[Dataset records]

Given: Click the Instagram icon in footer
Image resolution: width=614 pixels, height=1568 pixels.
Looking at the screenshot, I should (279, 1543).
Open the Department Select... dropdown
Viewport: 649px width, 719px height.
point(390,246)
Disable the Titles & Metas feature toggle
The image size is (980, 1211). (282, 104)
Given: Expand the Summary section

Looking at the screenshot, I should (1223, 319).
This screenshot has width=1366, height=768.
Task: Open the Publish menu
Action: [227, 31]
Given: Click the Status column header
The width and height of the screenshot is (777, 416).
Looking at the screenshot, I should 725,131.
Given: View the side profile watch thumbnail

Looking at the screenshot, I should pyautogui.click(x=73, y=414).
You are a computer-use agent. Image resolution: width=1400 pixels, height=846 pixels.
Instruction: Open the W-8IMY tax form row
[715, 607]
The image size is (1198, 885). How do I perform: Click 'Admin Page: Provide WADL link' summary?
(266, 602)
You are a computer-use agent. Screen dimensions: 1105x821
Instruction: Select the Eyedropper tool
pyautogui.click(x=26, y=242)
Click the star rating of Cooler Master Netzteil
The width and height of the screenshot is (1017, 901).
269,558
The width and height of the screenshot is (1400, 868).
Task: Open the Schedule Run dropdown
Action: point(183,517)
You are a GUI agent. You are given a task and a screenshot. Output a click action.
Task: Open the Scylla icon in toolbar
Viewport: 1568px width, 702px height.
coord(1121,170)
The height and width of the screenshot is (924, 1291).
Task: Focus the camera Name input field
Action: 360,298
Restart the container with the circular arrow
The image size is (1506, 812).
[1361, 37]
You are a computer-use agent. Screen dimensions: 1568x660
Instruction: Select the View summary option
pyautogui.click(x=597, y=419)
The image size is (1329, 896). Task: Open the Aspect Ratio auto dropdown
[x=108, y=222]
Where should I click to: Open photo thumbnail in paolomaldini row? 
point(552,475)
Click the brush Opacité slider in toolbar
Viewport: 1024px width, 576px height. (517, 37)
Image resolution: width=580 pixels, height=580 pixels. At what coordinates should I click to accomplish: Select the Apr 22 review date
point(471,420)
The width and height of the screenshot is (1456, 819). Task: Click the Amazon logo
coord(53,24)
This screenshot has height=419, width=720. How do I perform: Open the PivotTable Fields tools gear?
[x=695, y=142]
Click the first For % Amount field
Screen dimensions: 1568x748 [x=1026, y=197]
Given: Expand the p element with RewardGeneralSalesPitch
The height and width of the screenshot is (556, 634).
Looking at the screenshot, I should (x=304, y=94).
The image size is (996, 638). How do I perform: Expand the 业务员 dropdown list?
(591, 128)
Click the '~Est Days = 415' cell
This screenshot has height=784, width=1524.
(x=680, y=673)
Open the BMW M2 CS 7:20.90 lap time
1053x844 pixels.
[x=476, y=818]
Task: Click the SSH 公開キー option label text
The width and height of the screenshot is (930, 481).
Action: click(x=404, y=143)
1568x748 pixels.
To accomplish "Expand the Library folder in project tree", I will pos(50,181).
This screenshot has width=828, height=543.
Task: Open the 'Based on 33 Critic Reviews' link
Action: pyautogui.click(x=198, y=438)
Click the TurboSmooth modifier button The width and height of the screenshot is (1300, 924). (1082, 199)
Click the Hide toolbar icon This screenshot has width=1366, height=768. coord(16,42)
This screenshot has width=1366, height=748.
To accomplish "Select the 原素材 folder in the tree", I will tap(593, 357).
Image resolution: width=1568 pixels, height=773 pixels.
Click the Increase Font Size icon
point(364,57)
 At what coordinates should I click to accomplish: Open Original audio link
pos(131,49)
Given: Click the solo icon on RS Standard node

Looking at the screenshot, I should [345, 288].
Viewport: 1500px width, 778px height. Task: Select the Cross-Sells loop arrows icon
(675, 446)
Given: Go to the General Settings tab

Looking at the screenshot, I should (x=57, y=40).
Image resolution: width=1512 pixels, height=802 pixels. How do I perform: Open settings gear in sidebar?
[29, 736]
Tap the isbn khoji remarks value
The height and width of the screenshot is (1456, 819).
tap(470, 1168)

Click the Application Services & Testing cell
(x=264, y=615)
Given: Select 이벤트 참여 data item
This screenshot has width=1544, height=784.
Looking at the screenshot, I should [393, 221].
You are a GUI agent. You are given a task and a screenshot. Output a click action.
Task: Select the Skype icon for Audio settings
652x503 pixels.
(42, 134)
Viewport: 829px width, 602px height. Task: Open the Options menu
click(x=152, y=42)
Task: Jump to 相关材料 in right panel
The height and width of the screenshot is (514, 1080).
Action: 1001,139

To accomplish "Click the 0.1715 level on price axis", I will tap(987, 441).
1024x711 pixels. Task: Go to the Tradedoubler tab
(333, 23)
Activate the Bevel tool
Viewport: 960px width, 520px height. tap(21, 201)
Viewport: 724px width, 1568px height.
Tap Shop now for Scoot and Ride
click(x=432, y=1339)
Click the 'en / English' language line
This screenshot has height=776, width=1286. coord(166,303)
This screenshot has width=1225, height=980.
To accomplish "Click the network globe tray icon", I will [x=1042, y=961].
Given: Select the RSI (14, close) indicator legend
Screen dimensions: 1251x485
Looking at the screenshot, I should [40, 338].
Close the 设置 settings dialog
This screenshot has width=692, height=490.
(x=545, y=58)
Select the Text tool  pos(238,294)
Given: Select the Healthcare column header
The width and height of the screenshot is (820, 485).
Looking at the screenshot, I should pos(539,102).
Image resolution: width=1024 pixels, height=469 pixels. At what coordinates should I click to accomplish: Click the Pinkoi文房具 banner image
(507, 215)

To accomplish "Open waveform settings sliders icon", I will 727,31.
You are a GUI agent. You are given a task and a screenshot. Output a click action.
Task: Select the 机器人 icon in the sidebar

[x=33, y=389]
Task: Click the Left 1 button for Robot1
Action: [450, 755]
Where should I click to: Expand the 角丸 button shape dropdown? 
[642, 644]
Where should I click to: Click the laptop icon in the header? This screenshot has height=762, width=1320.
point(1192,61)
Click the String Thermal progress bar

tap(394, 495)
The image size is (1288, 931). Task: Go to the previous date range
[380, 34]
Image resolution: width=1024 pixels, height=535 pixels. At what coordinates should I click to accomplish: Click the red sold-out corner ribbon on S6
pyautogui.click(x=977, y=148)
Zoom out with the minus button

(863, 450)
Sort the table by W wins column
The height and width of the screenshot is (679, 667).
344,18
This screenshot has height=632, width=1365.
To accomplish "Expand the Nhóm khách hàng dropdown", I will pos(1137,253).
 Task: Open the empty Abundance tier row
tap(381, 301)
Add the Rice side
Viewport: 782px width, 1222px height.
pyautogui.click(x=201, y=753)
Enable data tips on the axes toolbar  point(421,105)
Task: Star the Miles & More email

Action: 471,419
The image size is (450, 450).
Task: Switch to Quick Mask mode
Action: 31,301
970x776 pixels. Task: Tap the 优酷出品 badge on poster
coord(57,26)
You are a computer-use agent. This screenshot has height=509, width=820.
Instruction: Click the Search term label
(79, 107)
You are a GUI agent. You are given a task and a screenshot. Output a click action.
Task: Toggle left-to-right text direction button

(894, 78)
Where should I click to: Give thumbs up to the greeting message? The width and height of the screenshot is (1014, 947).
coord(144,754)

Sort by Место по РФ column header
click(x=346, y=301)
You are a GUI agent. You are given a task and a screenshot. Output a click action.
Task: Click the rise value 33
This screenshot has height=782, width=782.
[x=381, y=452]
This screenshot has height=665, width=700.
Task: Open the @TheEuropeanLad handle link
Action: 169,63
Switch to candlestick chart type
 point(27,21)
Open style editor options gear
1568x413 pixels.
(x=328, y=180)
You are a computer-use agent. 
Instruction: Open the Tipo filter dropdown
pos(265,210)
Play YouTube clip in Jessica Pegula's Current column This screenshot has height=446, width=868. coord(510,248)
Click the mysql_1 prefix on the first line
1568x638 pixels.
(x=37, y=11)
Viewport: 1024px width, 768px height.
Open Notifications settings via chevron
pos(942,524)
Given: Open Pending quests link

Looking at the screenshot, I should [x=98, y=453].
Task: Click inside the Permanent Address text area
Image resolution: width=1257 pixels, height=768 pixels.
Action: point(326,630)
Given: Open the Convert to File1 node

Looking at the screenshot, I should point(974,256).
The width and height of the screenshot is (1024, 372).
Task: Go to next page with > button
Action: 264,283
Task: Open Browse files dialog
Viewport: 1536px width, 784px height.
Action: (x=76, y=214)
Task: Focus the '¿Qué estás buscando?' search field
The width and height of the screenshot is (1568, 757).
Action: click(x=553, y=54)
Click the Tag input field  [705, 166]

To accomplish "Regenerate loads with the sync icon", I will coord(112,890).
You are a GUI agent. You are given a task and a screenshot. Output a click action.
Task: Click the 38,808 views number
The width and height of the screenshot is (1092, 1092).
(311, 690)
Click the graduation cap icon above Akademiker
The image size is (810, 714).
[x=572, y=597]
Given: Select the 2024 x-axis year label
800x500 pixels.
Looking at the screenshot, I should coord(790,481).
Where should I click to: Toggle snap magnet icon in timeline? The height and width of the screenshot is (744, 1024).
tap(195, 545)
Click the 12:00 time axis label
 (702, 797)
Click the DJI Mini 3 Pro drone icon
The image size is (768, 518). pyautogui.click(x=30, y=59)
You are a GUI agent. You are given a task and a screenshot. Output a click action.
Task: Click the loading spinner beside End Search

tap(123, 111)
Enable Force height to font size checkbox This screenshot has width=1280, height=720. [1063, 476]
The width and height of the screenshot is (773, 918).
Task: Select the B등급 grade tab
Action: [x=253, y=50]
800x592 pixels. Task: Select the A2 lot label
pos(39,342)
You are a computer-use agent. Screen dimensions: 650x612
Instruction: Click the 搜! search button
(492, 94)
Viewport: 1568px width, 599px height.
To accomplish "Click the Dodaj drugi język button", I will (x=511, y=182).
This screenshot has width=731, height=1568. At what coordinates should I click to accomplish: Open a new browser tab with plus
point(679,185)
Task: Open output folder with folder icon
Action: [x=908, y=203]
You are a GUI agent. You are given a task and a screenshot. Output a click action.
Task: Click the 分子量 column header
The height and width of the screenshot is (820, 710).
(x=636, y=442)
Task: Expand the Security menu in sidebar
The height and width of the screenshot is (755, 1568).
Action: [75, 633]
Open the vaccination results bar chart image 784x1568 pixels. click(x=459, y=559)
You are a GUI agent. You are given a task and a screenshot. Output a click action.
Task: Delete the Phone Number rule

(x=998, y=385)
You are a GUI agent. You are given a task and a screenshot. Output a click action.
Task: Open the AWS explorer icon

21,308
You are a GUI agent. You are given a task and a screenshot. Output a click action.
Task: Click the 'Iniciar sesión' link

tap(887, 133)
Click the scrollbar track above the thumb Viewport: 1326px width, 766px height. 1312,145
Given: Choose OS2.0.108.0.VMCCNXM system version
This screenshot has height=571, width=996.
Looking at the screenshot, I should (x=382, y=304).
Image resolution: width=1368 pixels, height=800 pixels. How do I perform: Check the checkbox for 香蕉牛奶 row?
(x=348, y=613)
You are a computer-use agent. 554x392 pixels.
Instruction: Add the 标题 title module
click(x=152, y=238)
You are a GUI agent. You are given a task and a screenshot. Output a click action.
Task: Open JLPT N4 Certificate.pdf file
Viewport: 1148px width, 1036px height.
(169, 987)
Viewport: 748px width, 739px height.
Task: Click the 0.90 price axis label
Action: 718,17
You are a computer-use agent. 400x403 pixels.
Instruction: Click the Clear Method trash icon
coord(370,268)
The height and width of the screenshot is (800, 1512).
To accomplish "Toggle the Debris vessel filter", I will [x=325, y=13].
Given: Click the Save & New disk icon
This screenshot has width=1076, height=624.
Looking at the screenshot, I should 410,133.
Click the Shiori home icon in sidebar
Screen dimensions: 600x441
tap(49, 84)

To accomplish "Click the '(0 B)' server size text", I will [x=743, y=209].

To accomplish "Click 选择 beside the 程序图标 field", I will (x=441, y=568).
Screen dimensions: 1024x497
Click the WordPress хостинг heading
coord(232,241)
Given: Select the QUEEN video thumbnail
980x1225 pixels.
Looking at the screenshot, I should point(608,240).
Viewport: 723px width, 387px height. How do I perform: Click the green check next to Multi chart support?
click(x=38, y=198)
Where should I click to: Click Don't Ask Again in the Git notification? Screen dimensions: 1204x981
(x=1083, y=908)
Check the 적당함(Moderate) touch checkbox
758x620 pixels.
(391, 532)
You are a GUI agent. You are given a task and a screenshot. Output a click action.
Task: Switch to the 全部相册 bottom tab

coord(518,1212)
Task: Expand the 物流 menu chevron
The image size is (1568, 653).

The problem
Set down, unchanged, the lines of the records from the line with "You are a computer-use agent. Screen dimensions: 1105x821" up to and including the line with "Action: pyautogui.click(x=198, y=438)".

Written reply
You are a computer-use agent. Screen dimensions: 1105x821
Instruction: Select the Eyedropper tool
pyautogui.click(x=26, y=242)
Click the star rating of Cooler Master Netzteil
The width and height of the screenshot is (1017, 901).
269,558
The width and height of the screenshot is (1400, 868).
Task: Open the Schedule Run dropdown
Action: point(183,517)
You are a GUI agent. You are given a task and a screenshot. Output a click action.
Task: Open the Scylla icon in toolbar
Viewport: 1568px width, 702px height.
coord(1121,170)
The height and width of the screenshot is (924, 1291).
Task: Focus the camera Name input field
Action: 360,298
Restart the container with the circular arrow
The image size is (1506, 812).
[1361, 37]
You are a computer-use agent. Screen dimensions: 1568x660
Instruction: Select the View summary option
pyautogui.click(x=597, y=419)
The image size is (1329, 896). Task: Open the Aspect Ratio auto dropdown
[x=108, y=222]
Where should I click to: Open photo thumbnail in paolomaldini row? 
point(552,475)
Click the brush Opacité slider in toolbar
Viewport: 1024px width, 576px height. (517, 37)
Image resolution: width=580 pixels, height=580 pixels. At what coordinates should I click to accomplish: Select the Apr 22 review date
point(471,420)
The width and height of the screenshot is (1456, 819). Task: Click the Amazon logo
coord(53,24)
This screenshot has height=419, width=720. How do I perform: Open the PivotTable Fields tools gear?
[x=695, y=142]
Click the first For % Amount field
Screen dimensions: 1568x748 [x=1026, y=197]
Given: Expand the p element with RewardGeneralSalesPitch
The height and width of the screenshot is (556, 634).
Looking at the screenshot, I should (x=304, y=94).
The image size is (996, 638). How do I perform: Expand the 业务员 dropdown list?
(591, 128)
Click the '~Est Days = 415' cell
This screenshot has height=784, width=1524.
(x=680, y=673)
Open the BMW M2 CS 7:20.90 lap time
1053x844 pixels.
[x=476, y=818]
Task: Click the SSH 公開キー option label text
The width and height of the screenshot is (930, 481).
Action: click(x=404, y=143)
1568x748 pixels.
To accomplish "Expand the Library folder in project tree", I will pos(50,181).
This screenshot has width=828, height=543.
Task: Open the 'Based on 33 Critic Reviews' link
Action: pyautogui.click(x=198, y=438)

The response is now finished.